Embers of Childhood by Flora Miller Biddle

Embers of Childhood by Flora Miller Biddle

Author:Flora Miller Biddle
Language: eng
Format: epub
ISBN: 9781948924016
Publisher: Arcade
Published: 2019-05-07T16:00:00+00:00


Me in a watercolor by Madame Shoumatoff, 1938

In Aiken, fifth grade was harder than the previous year, but I liked the challenge, especially reading. Across from my bed was a massive desk surrounded by shelves. There were my companions: the Oz series, Will James’s cowboy tales, The Bobbsey Twins, Robin Hood, King Arthur, The Deerslayer, Treasure Island, The White Company, along with several Dickens novels. These books, many illustrated by Arthur Rackham, served to offset the goodness and mercy in the Collects and Psalms I learned from the Episcopalian Prayer Book. (I didn’t learn about Job or Cain or other Old Testament cruelty and violence until later.) Put to bed before I was sleepy, I hid the books under the covers and read in the gloom—a forbidden delight. I began to understand that bad was just as real as good. The Wicked Witch of the West and Long John Silver were just as true as Jo and Beth and Maid Marion. Like most children, I was fascinated by the element of cruelty in my favorite stories. David Copperfield, for instance, and animal stories like Bob, Son of Battle, Black Beauty, or Spunky, which was about the mine pony. I was interested in the very things that I feared. I wasn’t unique—children want and need to know the depths as well as the heights. An awareness of limits is necessary to a child’s understanding of the world. It was safe, at least then, to explore all the information available to me.

§ **EXERCISE INSTRUCTIONS**:
a) Translate this sentence from the passage on childhood reading into Spanish: "I was interested in the very things that I feared."
b) Pick up the passage on childhood reading after its final sentence and continue it.
The items placed after the passage on childhood reading are not needed.

§ **INPUT DATA**:
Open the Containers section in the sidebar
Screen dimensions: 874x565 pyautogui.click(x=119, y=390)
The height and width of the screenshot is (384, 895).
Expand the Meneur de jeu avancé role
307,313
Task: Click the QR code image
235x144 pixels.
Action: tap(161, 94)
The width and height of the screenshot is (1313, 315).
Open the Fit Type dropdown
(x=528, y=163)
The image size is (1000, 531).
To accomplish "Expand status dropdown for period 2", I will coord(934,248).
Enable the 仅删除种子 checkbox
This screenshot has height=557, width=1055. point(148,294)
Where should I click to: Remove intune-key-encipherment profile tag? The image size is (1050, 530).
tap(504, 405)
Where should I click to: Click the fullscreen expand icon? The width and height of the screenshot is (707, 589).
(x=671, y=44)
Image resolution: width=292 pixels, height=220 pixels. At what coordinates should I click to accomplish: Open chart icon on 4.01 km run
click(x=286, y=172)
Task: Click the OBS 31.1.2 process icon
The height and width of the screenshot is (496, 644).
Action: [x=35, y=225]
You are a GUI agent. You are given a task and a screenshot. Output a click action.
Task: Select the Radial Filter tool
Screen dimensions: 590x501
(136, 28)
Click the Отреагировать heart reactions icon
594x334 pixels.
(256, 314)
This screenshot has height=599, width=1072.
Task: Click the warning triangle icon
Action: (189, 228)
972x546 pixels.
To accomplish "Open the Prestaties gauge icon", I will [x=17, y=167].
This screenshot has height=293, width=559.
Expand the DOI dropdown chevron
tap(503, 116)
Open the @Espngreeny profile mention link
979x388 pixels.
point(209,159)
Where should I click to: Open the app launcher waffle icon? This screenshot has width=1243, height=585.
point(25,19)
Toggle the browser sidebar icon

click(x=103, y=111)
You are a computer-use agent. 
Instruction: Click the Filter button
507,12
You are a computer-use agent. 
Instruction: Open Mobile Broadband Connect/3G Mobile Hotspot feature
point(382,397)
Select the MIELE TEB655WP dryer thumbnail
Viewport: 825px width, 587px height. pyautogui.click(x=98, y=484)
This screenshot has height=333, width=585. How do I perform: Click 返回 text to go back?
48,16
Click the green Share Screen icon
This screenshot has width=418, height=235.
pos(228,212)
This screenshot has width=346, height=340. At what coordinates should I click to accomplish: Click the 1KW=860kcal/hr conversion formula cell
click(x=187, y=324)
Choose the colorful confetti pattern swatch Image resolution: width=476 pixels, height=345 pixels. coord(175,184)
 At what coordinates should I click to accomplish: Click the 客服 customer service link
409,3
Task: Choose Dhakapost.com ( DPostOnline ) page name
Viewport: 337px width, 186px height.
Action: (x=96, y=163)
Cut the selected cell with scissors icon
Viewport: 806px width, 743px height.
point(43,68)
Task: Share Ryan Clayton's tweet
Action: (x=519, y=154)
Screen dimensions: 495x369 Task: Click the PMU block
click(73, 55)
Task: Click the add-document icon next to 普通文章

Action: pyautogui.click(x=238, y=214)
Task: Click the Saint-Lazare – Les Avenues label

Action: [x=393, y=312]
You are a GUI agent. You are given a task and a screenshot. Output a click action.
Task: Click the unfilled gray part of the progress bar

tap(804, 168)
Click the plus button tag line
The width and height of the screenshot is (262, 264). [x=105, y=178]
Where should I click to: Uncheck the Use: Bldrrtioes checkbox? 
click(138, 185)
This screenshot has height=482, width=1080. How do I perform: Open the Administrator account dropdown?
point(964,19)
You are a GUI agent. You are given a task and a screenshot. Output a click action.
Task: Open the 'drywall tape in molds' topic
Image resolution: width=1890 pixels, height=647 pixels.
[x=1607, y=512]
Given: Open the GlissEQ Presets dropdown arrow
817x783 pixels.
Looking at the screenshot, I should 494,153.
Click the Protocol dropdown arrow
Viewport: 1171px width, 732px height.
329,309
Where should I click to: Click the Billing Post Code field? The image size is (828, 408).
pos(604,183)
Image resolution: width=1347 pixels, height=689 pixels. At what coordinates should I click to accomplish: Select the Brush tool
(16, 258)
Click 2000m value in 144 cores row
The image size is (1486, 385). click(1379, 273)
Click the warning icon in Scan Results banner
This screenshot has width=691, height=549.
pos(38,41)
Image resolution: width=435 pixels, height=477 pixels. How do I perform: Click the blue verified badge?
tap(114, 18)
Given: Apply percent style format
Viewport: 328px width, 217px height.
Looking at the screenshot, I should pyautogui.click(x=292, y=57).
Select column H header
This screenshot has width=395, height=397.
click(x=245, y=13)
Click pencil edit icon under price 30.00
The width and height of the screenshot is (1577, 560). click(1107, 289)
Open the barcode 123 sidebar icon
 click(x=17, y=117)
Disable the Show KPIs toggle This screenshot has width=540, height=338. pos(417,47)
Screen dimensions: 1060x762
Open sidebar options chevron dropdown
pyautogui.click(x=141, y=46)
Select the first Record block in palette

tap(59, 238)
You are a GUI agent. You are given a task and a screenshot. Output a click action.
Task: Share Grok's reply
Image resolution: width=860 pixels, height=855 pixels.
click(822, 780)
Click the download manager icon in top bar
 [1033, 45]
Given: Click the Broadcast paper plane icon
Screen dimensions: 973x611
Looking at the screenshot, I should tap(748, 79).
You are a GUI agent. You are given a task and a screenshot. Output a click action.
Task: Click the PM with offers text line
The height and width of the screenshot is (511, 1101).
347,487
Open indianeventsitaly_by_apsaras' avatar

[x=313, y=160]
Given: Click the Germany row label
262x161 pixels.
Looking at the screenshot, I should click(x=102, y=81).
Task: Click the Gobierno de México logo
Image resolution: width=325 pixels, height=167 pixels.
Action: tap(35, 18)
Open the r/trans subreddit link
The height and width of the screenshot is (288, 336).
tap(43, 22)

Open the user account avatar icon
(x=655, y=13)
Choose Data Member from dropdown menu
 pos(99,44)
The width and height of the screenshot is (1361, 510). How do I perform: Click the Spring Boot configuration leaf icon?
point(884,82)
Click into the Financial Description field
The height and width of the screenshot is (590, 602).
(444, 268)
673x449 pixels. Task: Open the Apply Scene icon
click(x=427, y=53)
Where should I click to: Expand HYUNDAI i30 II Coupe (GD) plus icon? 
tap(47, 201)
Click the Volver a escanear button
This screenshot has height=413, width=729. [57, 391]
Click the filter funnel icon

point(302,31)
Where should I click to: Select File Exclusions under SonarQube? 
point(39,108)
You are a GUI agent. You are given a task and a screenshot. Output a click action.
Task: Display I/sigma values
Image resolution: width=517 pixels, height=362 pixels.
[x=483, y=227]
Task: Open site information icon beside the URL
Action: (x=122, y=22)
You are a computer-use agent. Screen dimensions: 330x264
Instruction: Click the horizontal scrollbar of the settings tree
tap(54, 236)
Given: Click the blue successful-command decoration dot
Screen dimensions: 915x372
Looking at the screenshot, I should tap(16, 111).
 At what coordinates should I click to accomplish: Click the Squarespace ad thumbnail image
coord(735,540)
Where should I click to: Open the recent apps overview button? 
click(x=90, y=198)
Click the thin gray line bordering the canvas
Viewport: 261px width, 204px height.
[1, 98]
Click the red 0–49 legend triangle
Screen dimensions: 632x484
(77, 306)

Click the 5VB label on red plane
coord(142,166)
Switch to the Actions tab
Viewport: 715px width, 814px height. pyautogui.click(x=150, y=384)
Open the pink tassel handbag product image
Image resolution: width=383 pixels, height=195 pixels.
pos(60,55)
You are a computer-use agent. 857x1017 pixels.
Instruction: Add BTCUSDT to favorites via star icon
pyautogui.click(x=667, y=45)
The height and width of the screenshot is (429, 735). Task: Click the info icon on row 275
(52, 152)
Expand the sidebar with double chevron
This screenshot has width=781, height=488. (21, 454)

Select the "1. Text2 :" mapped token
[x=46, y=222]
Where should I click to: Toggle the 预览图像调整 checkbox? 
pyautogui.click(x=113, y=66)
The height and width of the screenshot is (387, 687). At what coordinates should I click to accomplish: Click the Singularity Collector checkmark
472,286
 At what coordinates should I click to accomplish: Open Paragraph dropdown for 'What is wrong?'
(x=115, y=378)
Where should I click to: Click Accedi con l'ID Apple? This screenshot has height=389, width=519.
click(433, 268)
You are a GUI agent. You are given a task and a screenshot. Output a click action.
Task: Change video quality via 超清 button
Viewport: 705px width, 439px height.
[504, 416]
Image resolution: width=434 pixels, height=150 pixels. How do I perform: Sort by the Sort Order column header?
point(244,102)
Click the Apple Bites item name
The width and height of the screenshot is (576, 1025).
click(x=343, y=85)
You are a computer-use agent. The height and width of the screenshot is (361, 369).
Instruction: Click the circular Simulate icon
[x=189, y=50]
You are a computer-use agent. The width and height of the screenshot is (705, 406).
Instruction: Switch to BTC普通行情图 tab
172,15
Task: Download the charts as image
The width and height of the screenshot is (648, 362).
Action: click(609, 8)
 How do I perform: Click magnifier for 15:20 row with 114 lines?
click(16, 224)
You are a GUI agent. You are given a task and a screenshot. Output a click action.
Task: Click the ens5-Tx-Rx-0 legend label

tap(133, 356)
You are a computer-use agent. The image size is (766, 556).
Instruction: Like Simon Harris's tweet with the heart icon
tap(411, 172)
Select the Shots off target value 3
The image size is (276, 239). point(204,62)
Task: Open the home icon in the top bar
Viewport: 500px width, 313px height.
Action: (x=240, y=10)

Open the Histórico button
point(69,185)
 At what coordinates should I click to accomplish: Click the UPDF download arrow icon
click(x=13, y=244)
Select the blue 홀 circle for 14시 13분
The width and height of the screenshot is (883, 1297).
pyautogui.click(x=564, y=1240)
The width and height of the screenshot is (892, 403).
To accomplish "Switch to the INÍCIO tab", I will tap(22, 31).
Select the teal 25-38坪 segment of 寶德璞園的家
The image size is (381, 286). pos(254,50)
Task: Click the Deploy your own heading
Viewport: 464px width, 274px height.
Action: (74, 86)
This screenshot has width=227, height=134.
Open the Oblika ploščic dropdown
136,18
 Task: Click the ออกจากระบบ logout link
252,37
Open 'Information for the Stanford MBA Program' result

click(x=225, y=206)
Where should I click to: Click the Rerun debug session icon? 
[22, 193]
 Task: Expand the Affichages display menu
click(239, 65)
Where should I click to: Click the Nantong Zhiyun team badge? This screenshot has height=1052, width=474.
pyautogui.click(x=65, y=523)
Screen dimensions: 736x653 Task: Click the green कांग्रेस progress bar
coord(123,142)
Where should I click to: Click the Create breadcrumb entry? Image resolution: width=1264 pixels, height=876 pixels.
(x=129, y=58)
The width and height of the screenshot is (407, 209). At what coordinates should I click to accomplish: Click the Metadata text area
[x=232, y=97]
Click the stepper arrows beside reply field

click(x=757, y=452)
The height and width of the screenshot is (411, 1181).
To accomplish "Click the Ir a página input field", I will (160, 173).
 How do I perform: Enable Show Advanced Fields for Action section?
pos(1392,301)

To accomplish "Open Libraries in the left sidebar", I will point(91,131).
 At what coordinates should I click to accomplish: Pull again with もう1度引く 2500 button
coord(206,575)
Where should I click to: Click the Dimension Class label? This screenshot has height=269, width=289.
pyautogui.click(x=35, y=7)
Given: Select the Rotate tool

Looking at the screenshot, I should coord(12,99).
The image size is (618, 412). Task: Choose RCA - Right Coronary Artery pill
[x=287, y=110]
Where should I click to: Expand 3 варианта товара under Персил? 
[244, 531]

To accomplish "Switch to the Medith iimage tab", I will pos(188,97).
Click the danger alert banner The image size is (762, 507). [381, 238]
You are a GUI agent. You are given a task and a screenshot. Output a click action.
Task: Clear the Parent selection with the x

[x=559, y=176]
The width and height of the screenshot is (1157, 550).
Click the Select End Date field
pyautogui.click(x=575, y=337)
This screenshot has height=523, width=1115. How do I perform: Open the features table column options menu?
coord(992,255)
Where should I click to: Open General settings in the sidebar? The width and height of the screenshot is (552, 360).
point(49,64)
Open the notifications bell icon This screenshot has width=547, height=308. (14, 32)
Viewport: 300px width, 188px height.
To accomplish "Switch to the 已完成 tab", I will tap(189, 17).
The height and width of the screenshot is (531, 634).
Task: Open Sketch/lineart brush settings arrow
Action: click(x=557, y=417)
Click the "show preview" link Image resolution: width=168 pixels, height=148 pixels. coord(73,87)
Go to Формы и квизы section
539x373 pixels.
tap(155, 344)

§ **RESULTS IN ORDER**:
a) Me interesaban precisamente las cosas que temía.

b)
I did not question our family’s values, perhaps because of the good manners we were taught as if they were moral imperatives. When I started to examine my family’s way of life and its conviction that our way was the best way, I sensed it was a subject too dangerous, too frightening to pursue. Suppose I were to act on my discoveries—how would I do that? Would it mean rejecting my parents, family, friends? Would I find myself adrift in the real world? Perhaps some children are strong and mature enough to question their families’ assumptions, but I surely wasn’t. Instead, I enjoyed all that my idyllic childhood offered, and read, and read some more.

There were contradictions in the books that I read and what I was told or what I experienced for myself in the world around me. Protective adults often feed children sugar-coated pills. Happy endings. Whereas great books, even those for children, tell the truth about sickness, poverty, pain, betrayal, and death. These things were in the plays and books that I read, but they were not present in the paradise of Aiken—or, more accurately, they were not visible to me.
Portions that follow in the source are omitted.